As the only two participants in the class we were able to ask rather more questions that might be normal and understand a little more of Khmer cuisine. Heavily influenced by Indian cooking, coconut milk, sugar, chili and turmeric were prevalent in many of the dishes. The majority of our ‘cooking’ time was spent on preparation. Slicing and dicing the many ingredients furnished by Savon. Whilst many are now available back home finger ginger was a little different – a very mild version of our ginger and turmeric root (normally only found in powder form back home) proved to be an excellent source of orange stained fingers.
After a couple of hours preparation and cooking we sat down for lunch to sample our efforts. Modesty forbids but we were relatively impressed with our efforts. Trey’s amok chicken had to be the stand out dish. Chicken, amok leaves (or broccoli leaves if amok leaves are not available), coconut milk, turmeric and a variety of mortar and pestle beaten herbs and spices such as galangal, garlic, lemongrass and shallot gave this delicious dish a wonderful flavor. My beef lok-lak with its beef marinated in oyster sauce and fish sauce served with a sour dip of limes, tamarind, sugar and garlic was also tasty. Desert, in the form of sticky rice, was too tempting for even our engorged bellies to turn away. A great and informative experience. We both are hoping to try out our new culinary skills on our return home.
With our departure from Siem Reap now approaching the rest of our day was spent finding boxes to pack our newly purchased souvenirs into (unlike Yangon the secondhand cardboard box market was not obvious here – although surely one must exist!). Trey took the brave step of getting her hair cut, which went well, although they did confuse three and six when taking a number of inches off the bottom. Yet, even while Trey felt she had been scalped her bouffant looked much tidier, with the slight reduction in hair volume surely helping in the hot, humid temperatures.
Retiring for a beer later in the day we were able to reflect that Siem Reap had been one of our favorite stops on our trip, so far. Some five nights in the town had flown by. Out of the main tourist seasons the hotels, restaurants and markets had provided a relaxed setting for exploration with locals eager for both business and general conversation. Siem Reap had proven to be a very easy living city, where we felt we had made a few friends, even in the few short days we had been there.
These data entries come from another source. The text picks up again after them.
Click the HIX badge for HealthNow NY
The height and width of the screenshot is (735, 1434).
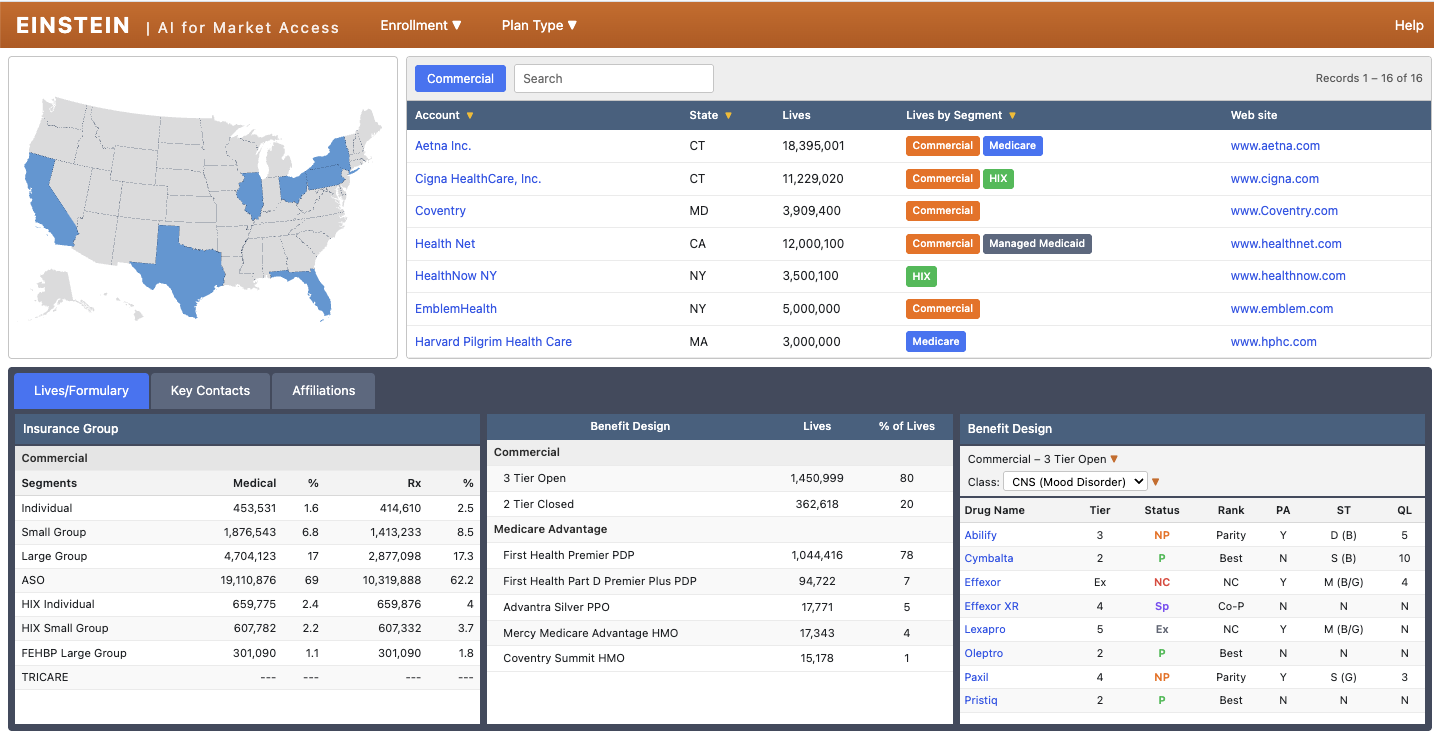(x=921, y=275)
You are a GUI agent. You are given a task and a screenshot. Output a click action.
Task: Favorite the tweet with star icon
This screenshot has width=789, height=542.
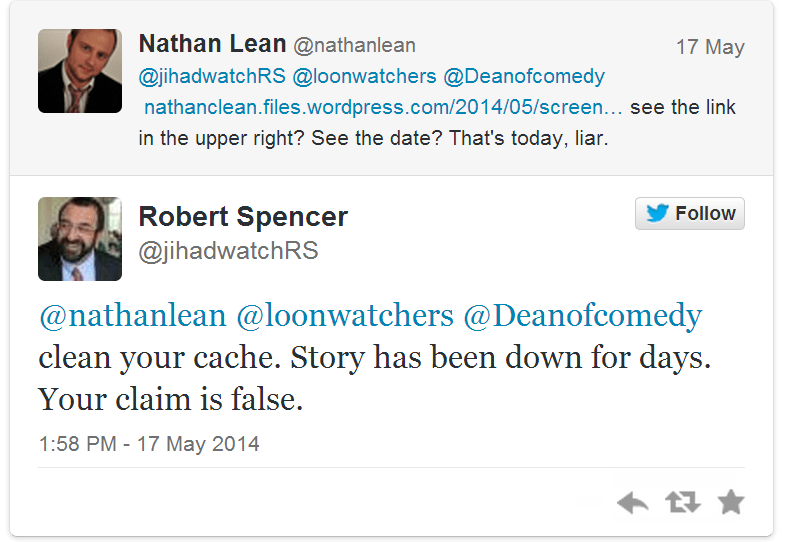coord(731,502)
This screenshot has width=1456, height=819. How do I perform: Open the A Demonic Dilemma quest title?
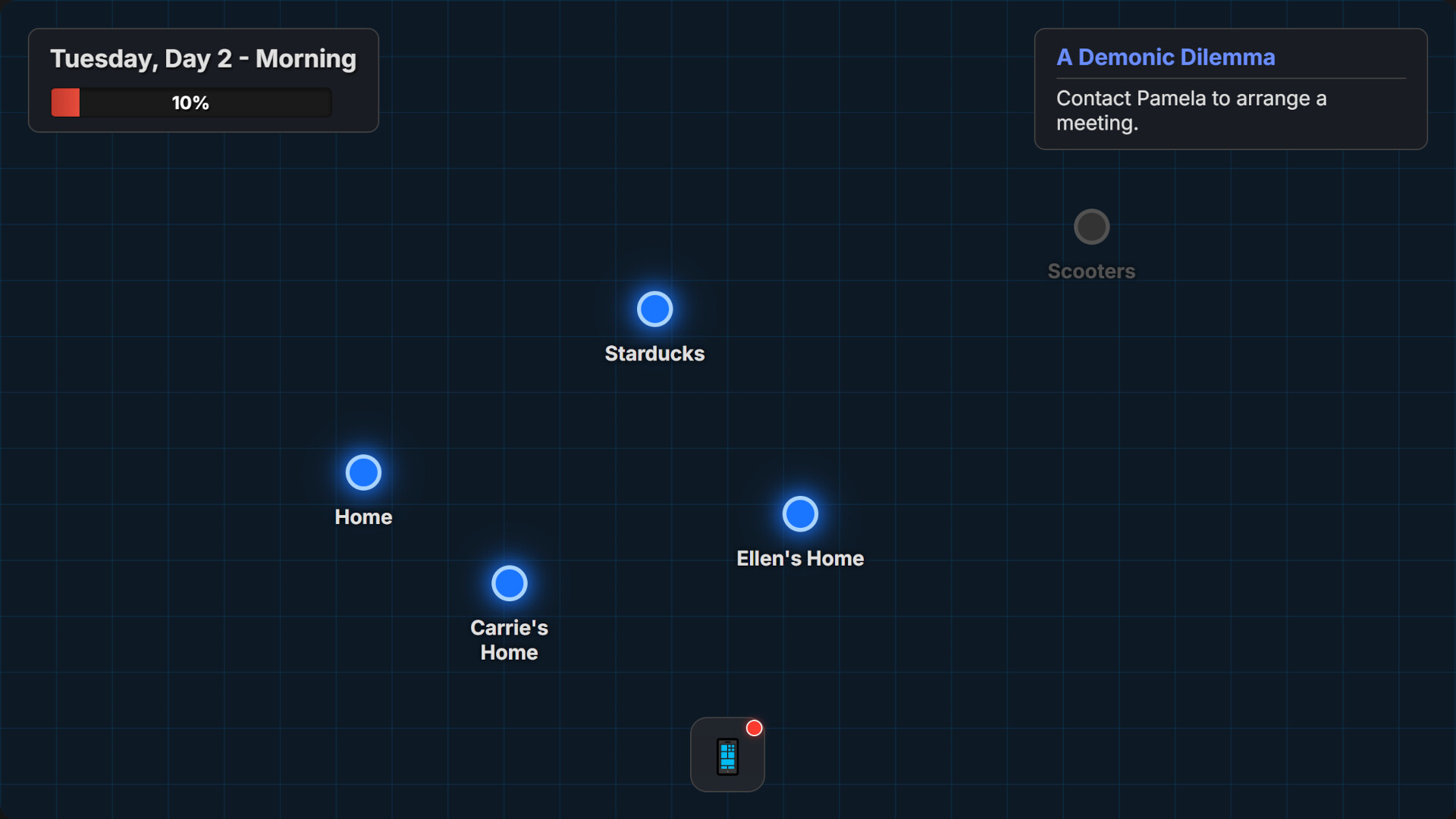coord(1166,58)
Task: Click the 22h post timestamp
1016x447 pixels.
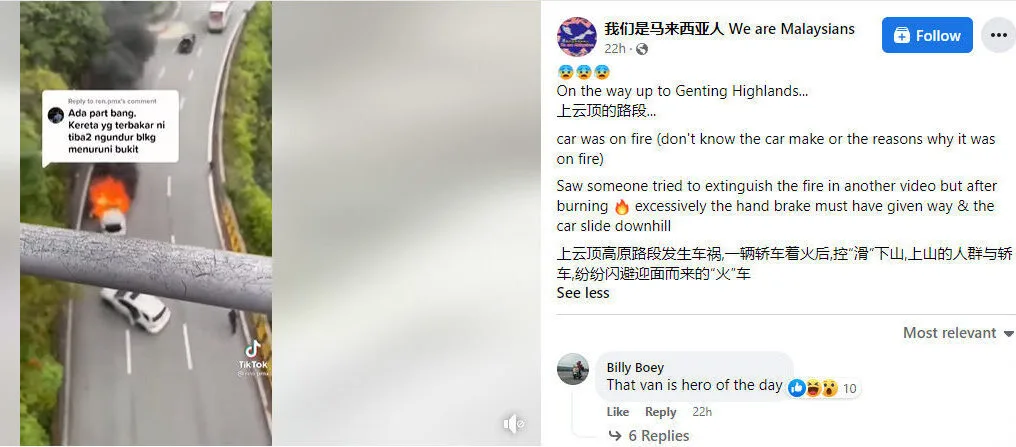Action: pyautogui.click(x=615, y=49)
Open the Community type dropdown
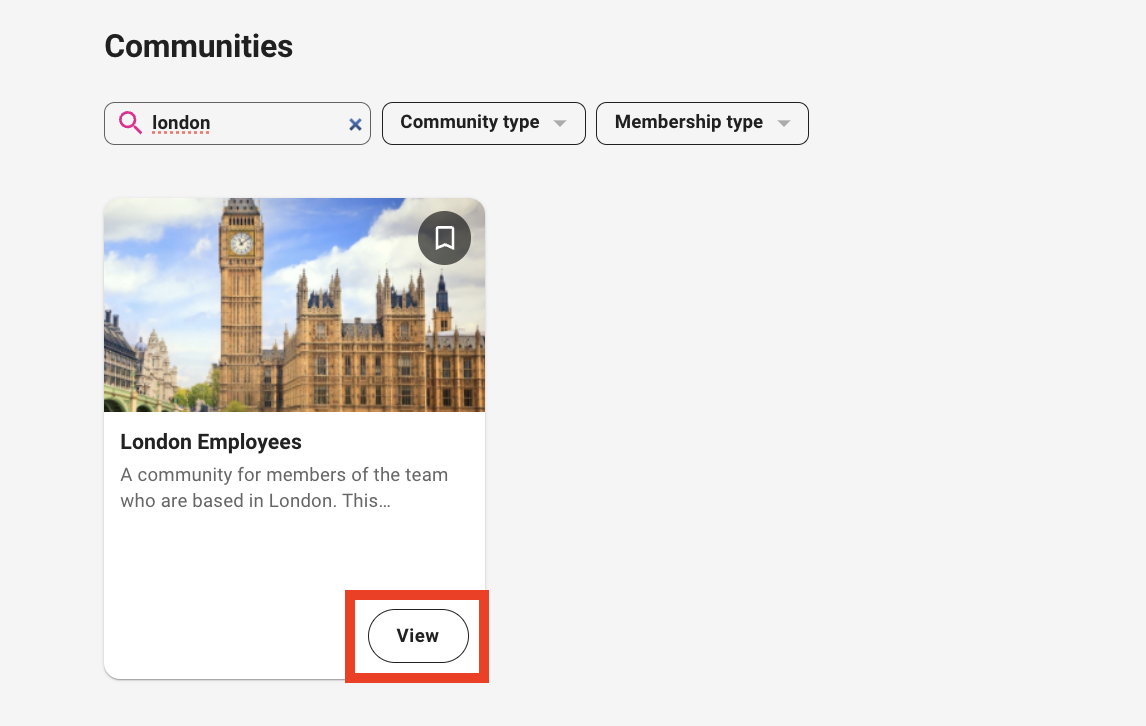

Returning to our hotel one of our new friends, Koh San and the Batmobile, by chance, picked us up for our final Siem Reap tuk-tuk ride. Riding back in the darkness the sights and smells of the city as it prepared to slumber were intoxicating. Relaxing as we approached our hotel we suddenly found ourselves fighting to avoid disaster. Rather than dropping us at the bottom of small flight of stairs outside our hotel, as was typical of most tuk-tuk drivers, Koh San had decided to take the small ramp up to the very front entrance of the large and imposing hotel. In a tuk-tuk we had proven on our arrival that this was possible. However, not if the steep inside edge of the gently curving right to left ramp is taken. Inches from the top our scooter stalled. At that point we started rolling back towards stone statues and cars. Eager to avoid these Koh San turned us sideways. This of course made the whole, now unstable vehicle, want to turn over. Only, the intervention of two security guards and a night porter saved us from the ignominy and pain of toppling over and Koh San from a very expensive repair bill. Safely at the bottom of the ramp the incident had clearly shaken Koh San, nursing his arm having clearly hit it at some point. We were just glad nothing worse had happened. How would we have ever explained to Ed and Miran that we had written off the Batmobile!